From the data below, retype exactly the lines starting with the one that contains "Image resolution: width=552, height=2576." and ending with the one that contains "Pixel 11 Gets HiLight", both included.

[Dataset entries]
============================================================

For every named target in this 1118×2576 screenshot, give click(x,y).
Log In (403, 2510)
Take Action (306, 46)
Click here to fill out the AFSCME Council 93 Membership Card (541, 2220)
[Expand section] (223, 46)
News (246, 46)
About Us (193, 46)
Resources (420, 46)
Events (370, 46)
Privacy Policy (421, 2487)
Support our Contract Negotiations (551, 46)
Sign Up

============================================================

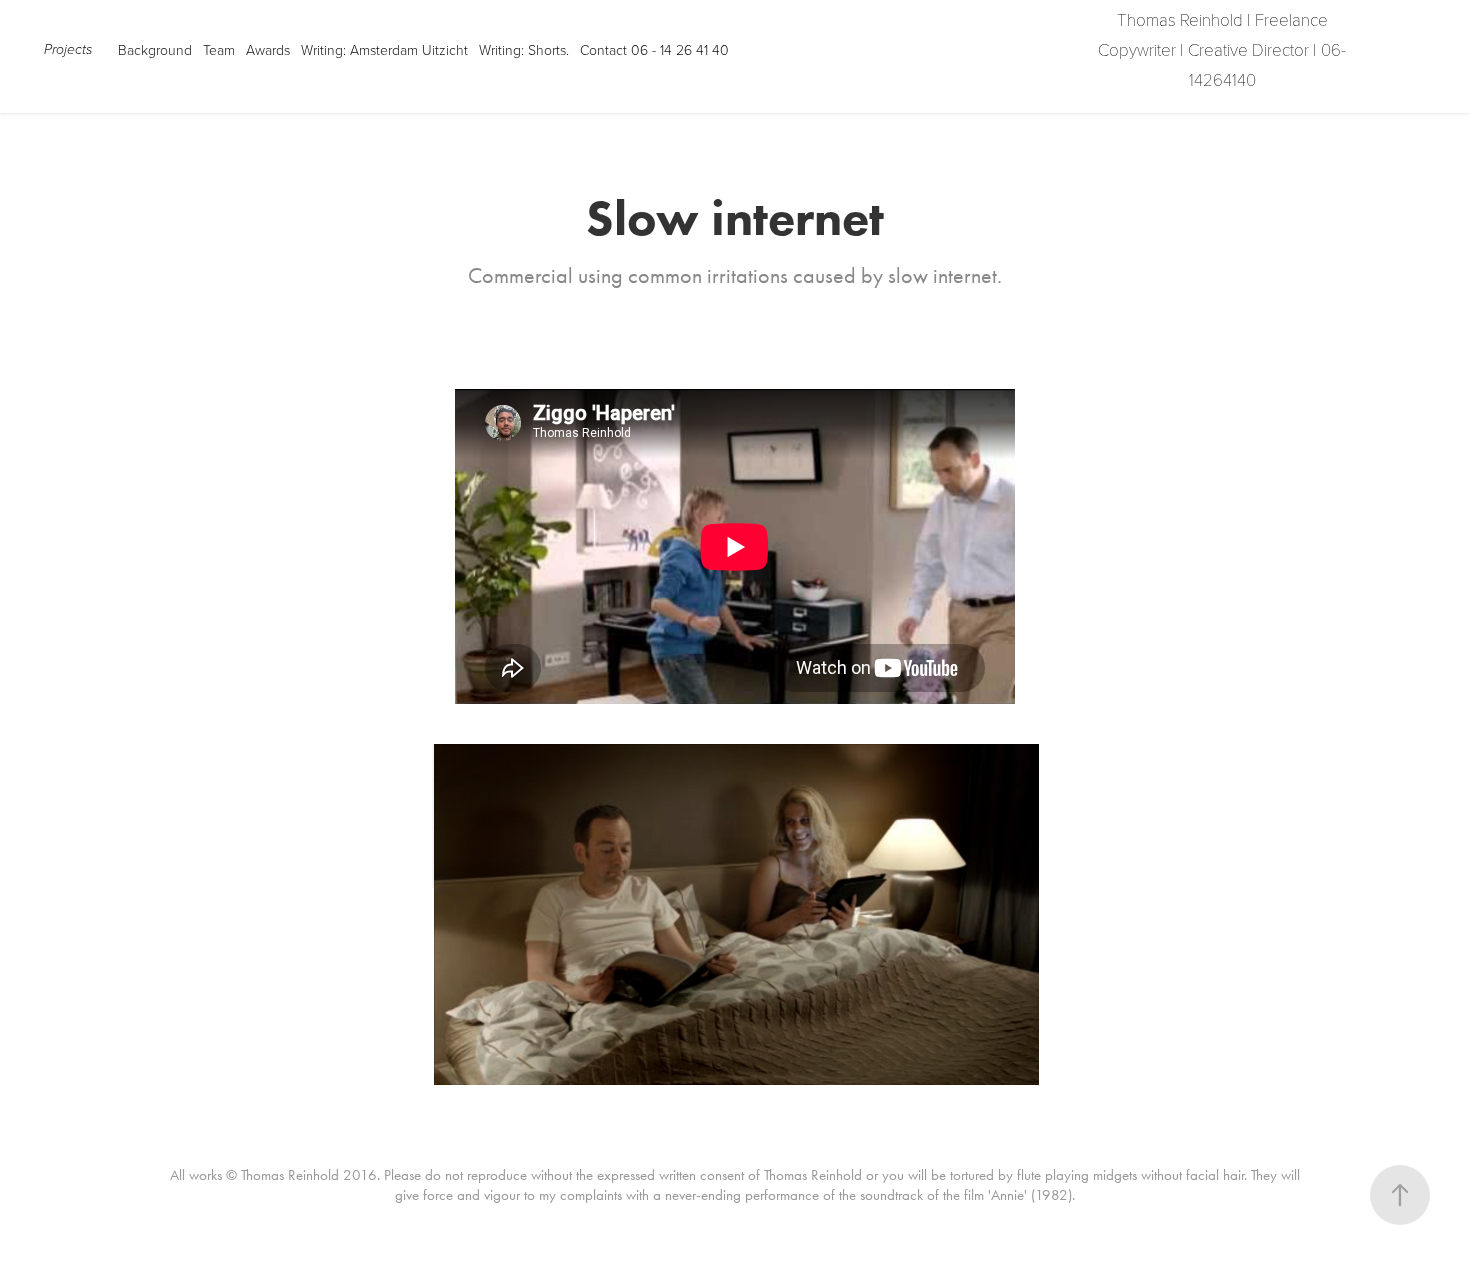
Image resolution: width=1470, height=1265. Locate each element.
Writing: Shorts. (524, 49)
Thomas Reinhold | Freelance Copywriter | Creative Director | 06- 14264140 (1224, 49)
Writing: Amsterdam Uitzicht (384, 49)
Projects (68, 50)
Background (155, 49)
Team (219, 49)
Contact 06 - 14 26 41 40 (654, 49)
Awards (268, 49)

============================================================

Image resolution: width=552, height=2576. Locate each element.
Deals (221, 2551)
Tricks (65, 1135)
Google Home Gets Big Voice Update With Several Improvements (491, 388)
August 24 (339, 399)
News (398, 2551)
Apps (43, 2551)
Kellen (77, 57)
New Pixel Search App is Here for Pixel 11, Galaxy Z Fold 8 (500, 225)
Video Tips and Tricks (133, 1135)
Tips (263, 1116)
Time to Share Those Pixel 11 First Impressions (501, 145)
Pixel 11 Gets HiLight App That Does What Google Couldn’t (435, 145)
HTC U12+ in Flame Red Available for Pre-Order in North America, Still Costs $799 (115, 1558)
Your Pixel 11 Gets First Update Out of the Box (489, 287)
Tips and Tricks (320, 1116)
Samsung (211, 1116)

============================================================

Answer for the task:
Image resolution: width=552, height=2576. Locate each element.
Deals (221, 2551)
Tricks (65, 1135)
Google Home Gets Big Voice Update With Several Improvements (491, 388)
August 24 (339, 399)
News (398, 2551)
Apps (43, 2551)
Kellen (77, 57)
New Pixel Search App is Here for Pixel 11, Galaxy Z Fold 8 (500, 225)
Video Tips and Tricks (133, 1135)
Tips (263, 1116)
Time to Share Those Pixel 11 First Impressions (501, 145)
Pixel 11 Gets HiLight App That Does What Google Couldn’t (435, 145)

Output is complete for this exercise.